## 課題 1
サイト開設についての文章から、「内容もかなりリアルで、危険だった。」から「え切れなくなったのだと思う。」までを一字一句違えずに引用しなさい。
## 課題 2
サイト開設についての文章によると、「プロジェクトF」というサイト名は何の影響を受けて付けられたか。
## 課題 3
サイト開設についての文章の最後の文に続けて、その先を書きなさい。

## 掲載文
というわけで、当初の日記は非常に平和だった。
内容もかなりリアルで、危険だった。
実際、誰も読まない日記であれば、あまり危機管理なんて考える必要もなかったし。
しかし、ある夏の日、僕は突然、「サイト作り」に目覚めたのだ。
お盆期間というのは、比較的田舎の病院ではヒマになり(外来も少なく、入院患者さんも外泊したがる人が多くなるため)、さらに運のいいことに、その年は重症患者さんがいなかったのだ。
というわけで、僕は20時くらいには家に帰り、なんだか悶々としていた。
家でネットサーフィンをやったり、ネット雑誌を読んでいると、たまに面白いサイトを見つけることができた。
「L****」という、20歳そこそこの女性のサイトなのだけど、彼女はなぜか「ご遺体」に興味を持って、葬儀屋でバイトをしていて、そこで出会った御遺体のことを日記形式で書いていたのだ。
その文章に対しては、文章読みとして「面白い」という感慨と医者として「不謹慎」という2つの感情を僕は持っていた。
そのサイトに対するリアクションも、僕が抱いた2つの感情に大別されたようだった。
そういったサイトを観ているうちに、僕の中の「表現力」とかいうやつが、たぶん抑え切れなくなったのだと思う。
医者の仕事というのは、基本的には、「通例に従って」やるものだ。
10回に1回の120点の仕事で、40点のときがあるよりは、常に80点の仕事が求められる。
僕もサイトをつくってみよう、この仕事としては、比較的時間があったこともあって、そう思った。
最初に決めたことは、「自己紹介をつくらない」ということ(自分を護るため)と絶対に現実世界の知り合いにはサイトのことを教えない、ということだった。
知り合いの顔が浮かんできては、僕には日記なんて書けるわけがない。
最初は、雑誌の付録についていた「ホームページビルダー」の体験版で作成した。日記とレトロゲームレビュー、旅行記、掲示板、メール送信フォームだけのサイトで、リンク集なども存在していなかった。リンクなんて、勝手に貼っていいものかどうかわかんなかったし。
こうして、「プロジェクトF」は産声をあげた。
2001年、8月12日。
ちなみに、サイト名の由来は、当時流行っていた「プロジェクトX」の影響だ。こんなどうでもいいようなネーミングをするくらい、僕にとってのこの時点でのサイトは、どうでもいい存在だったのだ。
しかし、今から考えると、雑誌の付録のホームページサンプルのテキストだけ変えたような、まさに「つまらない個人サイト」の典型例だった。
もともとデザインのセンスなんて無かったし、それはもう「ダサい!」の極致。
旅行記などは、「どこでも配置モード」で作ったため、職場に置いてあったMACで観たら、画面とテキストが重なって、何がなんだかわかりはしない。
おまけに、当時は画像圧縮の技術を知らなかったため、写真が表示されるまで、とんでもない時間がかかった。

## 提示資料
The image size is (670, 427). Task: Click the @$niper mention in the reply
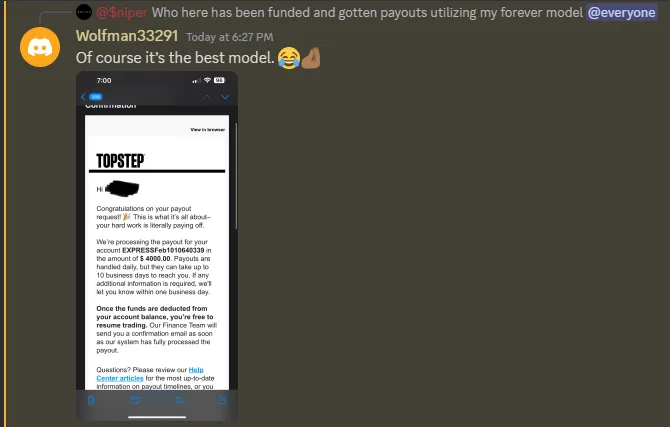[x=122, y=12]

## 解答欄 1
内容もかなりリアルで、危険だった。
実際、誰も読まない日記であれば、あまり危機管理なんて考える必要もなかったし。
しかし、ある夏の日、僕は突然、「サイト作り」に目覚めたのだ。
お盆期間というのは、比較的田舎の病院ではヒマになり(外来も少なく、入院患者さんも外泊したがる人が多くなるため)、さらに運のいいことに、その年は重症患者さんがいなかったのだ。
というわけで、僕は20時くらいには家に帰り、なんだか悶々としていた。
家でネットサーフィンをやったり、ネット雑誌を読んでいると、たまに面白いサイトを見つけることができた。
「L****」という、20歳そこそこの女性のサイトなのだけど、彼女はなぜか「ご遺体」に興味を持って、葬儀屋でバイトをしていて、そこで出会った御遺体のことを日記形式で書いていたのだ。
その文章に対しては、文章読みとして「面白い」という感慨と医者として「不謹慎」という2つの感情を僕は持っていた。
そのサイトに対するリアクションも、僕が抱いた2つの感情に大別されたようだった。
そういったサイトを観ているうちに、僕の中の「表現力」とかいうやつが、たぶん抑え切れなくなったのだと思う。

## 解答欄 2
当時流行っていた「プロジェクトX」の影響です。

## 解答欄 3
それでも人間は、1枚の画像が表示されるのに、5分や10分は待てるものなのだ。
…ただし、自分のサイトの場合に限るけど。
いちばん悲惨だったときには、トップページに牧場の画像を圧縮することなしに、画面いっぱいに貼り付けたこともある。
「綺麗になった」と自分では満足したが、さすがに自分でも遅すぎると判断してこれは没。
悲しいことに、そういうときに「それじゃ遅すぎ!」と指摘してくれる人すらいない零細サイトの宿命。
作成と同時に、いろんな検索エンジンに登録してみたり、無謀にもヤフーに登録依頼してみたりもした。
日記・旅行記4本、ゲームレビュー10本、限りなく格好悪いデザイン。
今から考えると、「落ちて当然」だ。
サイトを公開したら何かが変わるんじゃないかと自分では想像していたけれど、もちろん、何も変わらなかった。
アクセスは、日に10人もなく(というより、ほとんど自分だけだった)
掲示板を覗いても書き込みは皆無だし、メールも全く来なかった。
でも、そんな「当然のこと」が、不当な気がしていたのだ。バカだよなあ。
そういえば、変な勧誘メールはときどき舞い込むようになったけど。
どのくらい人の気配が無くて寂しかったかというと、
「面白いサイトですね。私はこのサイトで彼氏ができてドキドキです(顔文字とアドレス)」
というような、最初にサイトに書かれたいわゆる「業者の宣伝書き込み」に喜びのあまり「ご訪問ありがとうございました」なんてまともにレスをつけてしまうくらい。
そんななか、あの「NY同時多発テロ」が起こった。
直接は何の関連も無かったのだろうけれど、僕のやる気は、急速に失われた。なんだか、「それどころじゃない感」にしばらく支配されていたような気がする。
サイトは2ヶ月更新されずに放置され、たまに行くと、自分が行った回数だけカウンターが回った。
もはや、「プロジェクトF」は、風前の灯火だった。
僕自身ですら、このサイトはこのままネットのプランクトンになるものだと確信していたのだから。